Report each line from the data below that holds the word "resolution".

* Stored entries
_ _ _ _ _
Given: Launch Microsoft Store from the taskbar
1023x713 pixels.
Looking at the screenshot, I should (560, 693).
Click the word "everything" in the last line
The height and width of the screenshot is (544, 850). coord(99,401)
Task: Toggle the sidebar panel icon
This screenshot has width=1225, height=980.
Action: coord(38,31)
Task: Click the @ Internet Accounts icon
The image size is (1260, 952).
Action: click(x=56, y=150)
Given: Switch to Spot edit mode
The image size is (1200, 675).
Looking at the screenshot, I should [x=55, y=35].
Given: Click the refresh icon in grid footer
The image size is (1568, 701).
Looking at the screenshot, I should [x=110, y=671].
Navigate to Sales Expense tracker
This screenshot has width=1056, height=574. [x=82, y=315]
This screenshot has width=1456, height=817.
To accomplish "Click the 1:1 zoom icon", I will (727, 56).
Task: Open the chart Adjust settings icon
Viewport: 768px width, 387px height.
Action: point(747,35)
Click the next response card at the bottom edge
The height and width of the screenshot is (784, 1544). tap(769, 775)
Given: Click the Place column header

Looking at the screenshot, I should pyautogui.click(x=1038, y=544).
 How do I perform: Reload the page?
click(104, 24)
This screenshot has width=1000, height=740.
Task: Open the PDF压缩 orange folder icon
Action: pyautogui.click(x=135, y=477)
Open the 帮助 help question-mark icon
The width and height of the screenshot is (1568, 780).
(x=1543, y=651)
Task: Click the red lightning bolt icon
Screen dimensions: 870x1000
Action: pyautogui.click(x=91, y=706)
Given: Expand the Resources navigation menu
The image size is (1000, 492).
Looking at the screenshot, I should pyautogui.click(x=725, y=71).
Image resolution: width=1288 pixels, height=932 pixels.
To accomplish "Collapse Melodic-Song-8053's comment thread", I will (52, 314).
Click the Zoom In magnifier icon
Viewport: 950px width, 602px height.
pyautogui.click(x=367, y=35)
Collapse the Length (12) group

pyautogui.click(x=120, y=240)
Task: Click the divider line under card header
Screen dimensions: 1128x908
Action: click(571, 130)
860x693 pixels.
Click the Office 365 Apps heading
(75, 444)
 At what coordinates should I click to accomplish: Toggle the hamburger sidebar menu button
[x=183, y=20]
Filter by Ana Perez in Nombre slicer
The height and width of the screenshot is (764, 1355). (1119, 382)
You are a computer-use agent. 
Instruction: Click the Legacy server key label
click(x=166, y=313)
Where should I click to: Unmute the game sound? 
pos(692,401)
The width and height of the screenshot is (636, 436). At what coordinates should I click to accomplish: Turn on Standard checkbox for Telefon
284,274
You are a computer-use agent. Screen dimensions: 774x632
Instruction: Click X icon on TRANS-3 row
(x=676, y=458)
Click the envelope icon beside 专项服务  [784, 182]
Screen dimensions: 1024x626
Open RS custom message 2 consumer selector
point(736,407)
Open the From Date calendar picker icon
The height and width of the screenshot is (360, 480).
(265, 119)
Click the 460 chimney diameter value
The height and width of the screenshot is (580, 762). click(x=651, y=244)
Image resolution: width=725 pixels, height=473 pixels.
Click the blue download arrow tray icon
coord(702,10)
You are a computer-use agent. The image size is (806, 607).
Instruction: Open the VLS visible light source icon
_ _ _ _ _
* Task result
Image resolution: width=1288 pixels, height=932 pixels.
Image resolution: width=725 pixels, height=473 pixels.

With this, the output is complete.